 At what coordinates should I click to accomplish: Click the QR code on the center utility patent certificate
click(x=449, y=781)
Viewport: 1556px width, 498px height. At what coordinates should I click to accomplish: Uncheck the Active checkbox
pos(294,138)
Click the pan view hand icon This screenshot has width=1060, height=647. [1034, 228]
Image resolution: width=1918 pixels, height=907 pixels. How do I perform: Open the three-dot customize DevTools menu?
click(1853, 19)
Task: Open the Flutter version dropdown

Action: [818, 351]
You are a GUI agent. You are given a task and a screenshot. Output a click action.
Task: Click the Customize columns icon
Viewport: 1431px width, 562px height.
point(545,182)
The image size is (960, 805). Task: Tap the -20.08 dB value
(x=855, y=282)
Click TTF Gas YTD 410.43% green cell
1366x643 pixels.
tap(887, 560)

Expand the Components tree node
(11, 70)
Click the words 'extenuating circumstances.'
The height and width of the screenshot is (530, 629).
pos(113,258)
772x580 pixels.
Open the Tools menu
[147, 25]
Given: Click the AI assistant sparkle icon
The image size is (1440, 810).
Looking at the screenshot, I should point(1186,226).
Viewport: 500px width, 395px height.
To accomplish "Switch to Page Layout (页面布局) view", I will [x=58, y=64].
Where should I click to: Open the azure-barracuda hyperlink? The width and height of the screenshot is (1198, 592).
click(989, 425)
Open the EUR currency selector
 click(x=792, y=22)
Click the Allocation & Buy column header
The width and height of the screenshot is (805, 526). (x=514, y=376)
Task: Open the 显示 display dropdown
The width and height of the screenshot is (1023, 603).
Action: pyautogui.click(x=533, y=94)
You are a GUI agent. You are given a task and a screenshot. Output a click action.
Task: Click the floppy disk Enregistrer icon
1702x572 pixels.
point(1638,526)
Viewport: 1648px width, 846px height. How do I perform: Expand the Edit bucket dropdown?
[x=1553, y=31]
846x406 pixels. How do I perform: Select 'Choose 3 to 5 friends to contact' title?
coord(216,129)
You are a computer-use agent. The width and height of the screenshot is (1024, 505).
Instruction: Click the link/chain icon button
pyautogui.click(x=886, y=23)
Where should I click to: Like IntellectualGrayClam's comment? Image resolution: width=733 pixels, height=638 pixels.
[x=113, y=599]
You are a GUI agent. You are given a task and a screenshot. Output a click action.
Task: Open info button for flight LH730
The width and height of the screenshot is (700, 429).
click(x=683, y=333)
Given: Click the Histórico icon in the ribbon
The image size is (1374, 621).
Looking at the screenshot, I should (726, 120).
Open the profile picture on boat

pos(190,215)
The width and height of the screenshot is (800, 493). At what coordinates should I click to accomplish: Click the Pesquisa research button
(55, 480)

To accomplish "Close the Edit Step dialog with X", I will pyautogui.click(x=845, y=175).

——————

▸ **The task**:
Repeat the records above exactly, with nothing left out.

▸ **Reply**:
 At what coordinates should I click to accomplish: Click the QR code on the center utility patent certificate
click(x=449, y=781)
Viewport: 1556px width, 498px height. At what coordinates should I click to accomplish: Uncheck the Active checkbox
pos(294,138)
Click the pan view hand icon This screenshot has width=1060, height=647. [1034, 228]
Image resolution: width=1918 pixels, height=907 pixels. How do I perform: Open the three-dot customize DevTools menu?
click(1853, 19)
Task: Open the Flutter version dropdown

Action: [818, 351]
You are a GUI agent. You are given a task and a screenshot. Output a click action.
Task: Click the Customize columns icon
Viewport: 1431px width, 562px height.
point(545,182)
The image size is (960, 805). Task: Tap the -20.08 dB value
(x=855, y=282)
Click TTF Gas YTD 410.43% green cell
1366x643 pixels.
tap(887, 560)

Expand the Components tree node
(11, 70)
Click the words 'extenuating circumstances.'
The height and width of the screenshot is (530, 629).
pos(113,258)
772x580 pixels.
Open the Tools menu
[147, 25]
Given: Click the AI assistant sparkle icon
The image size is (1440, 810).
Looking at the screenshot, I should point(1186,226).
Viewport: 500px width, 395px height.
To accomplish "Switch to Page Layout (页面布局) view", I will [x=58, y=64].
Where should I click to: Open the azure-barracuda hyperlink? The width and height of the screenshot is (1198, 592).
click(989, 425)
Open the EUR currency selector
 click(x=792, y=22)
Click the Allocation & Buy column header
The width and height of the screenshot is (805, 526). (x=514, y=376)
Task: Open the 显示 display dropdown
The width and height of the screenshot is (1023, 603).
Action: pyautogui.click(x=533, y=94)
You are a GUI agent. You are given a task and a screenshot. Output a click action.
Task: Click the floppy disk Enregistrer icon
1702x572 pixels.
point(1638,526)
Viewport: 1648px width, 846px height. How do I perform: Expand the Edit bucket dropdown?
[x=1553, y=31]
846x406 pixels. How do I perform: Select 'Choose 3 to 5 friends to contact' title?
coord(216,129)
You are a computer-use agent. The width and height of the screenshot is (1024, 505).
Instruction: Click the link/chain icon button
pyautogui.click(x=886, y=23)
Where should I click to: Like IntellectualGrayClam's comment? Image resolution: width=733 pixels, height=638 pixels.
[x=113, y=599]
You are a GUI agent. You are given a task and a screenshot. Output a click action.
Task: Open info button for flight LH730
The width and height of the screenshot is (700, 429).
click(x=683, y=333)
Given: Click the Histórico icon in the ribbon
The image size is (1374, 621).
Looking at the screenshot, I should (726, 120).
Open the profile picture on boat

pos(190,215)
The width and height of the screenshot is (800, 493). At what coordinates should I click to accomplish: Click the Pesquisa research button
(55, 480)

To accomplish "Close the Edit Step dialog with X", I will pyautogui.click(x=845, y=175).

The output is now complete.